Bariatric surgery is recommended as a last resort in people at grave risk for obesity-related adverse medical events. Nevertheless, the American Society for Bariatric Surgery (ASBS) estimates that surgeons performed more than 140,000 weight-loss operations in the United States in 2004, up almost 800% from 16,000 in 1994. Even adolescents are going under the knife in increasing numbers; although the ASBS does not break down its surgery figures by age, more and more centers have begun offering bariatric surgery to adolescents – some of them as young as 12 – with many facilities reporting long waiting lists. NAAFA opposes such surgery, not because of the surgical risks but because the organization demonizes purposeful weight loss of any sort.
Another organization spawned by the nation’s burgeoning heft is the American Obesity Association. While the group’s mission is similar to NAAFA’s in that it seeks to improve the lives of obese and overweight people, its premise – and therefore its approach – could not be more different: The AOA maintains that obesity is “a serious, chronic disease” and states that “no human condition – not race, religion, gender, ethnicity or disease state – compares to obesity in prevalence and prejudice, mortality and morbidity, sickness and stigma.” Like NAAFA, the AOA is ever on the watch for examples of discrimination against fat people, but emphasizes first and foremost that obesity is a medical condition and that its sufferers require treatment.

3 thoughts on “Heavy Hitters, Part 2: By the Numbers”

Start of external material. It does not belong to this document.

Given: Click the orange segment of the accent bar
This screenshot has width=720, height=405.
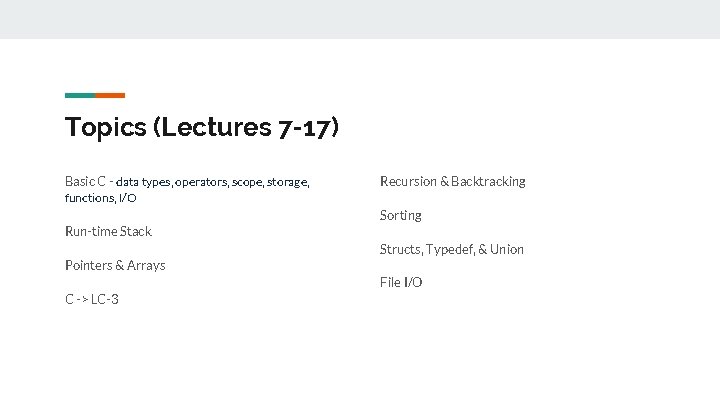Looking at the screenshot, I should [x=110, y=95].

  1. Hence a futile cycle is encouraged: Treat the various symptoms of a disorder while ignoring its fundamental causes.
    I have a few questions.
    1. What is its fundamental cause?
    2. Isn’t the fundamental cause a point of contention? Overeating? Not-enough exercise? Lack of education? Poor dietary habits? Poor access to healthy food (cheap vs. healthy)? Marketing? Genetics? Transformation from manufacturing to information based workplace?
    3. And why is this a futile cycle (treating symptoms)? Is treating any disease futile since death is inevitable?
    4. Isn’t this cycle encouraged by the marketplace?

  2. Buddha-Belly wrote:

    I have a few questions.

    Thirteen, by my count. But throw out the redundant ones, the ones not actually raised by what I wrote, and the ones answered later in the series, and the total is much more manageable.
    Still, I’ll take a crack at answering all twelve:
    1. I wrote “causes.”
    2. – 10. Yes (hence the article), for most, for most, for many, for many, for many, for most, for many, for many.
    11. The futility lies not in treating symptoms but in skirting etiologies, no.
    13. Yes.

  3. I thought I saw some handwaving going on, but if you say it’ll be covered in later articles, I can wait.
    Few is generally 3-4, which is my enumerated count. The other questions were background, but I’m curious which ones were redundant or unraised just so that I can work on my reading and writing skills.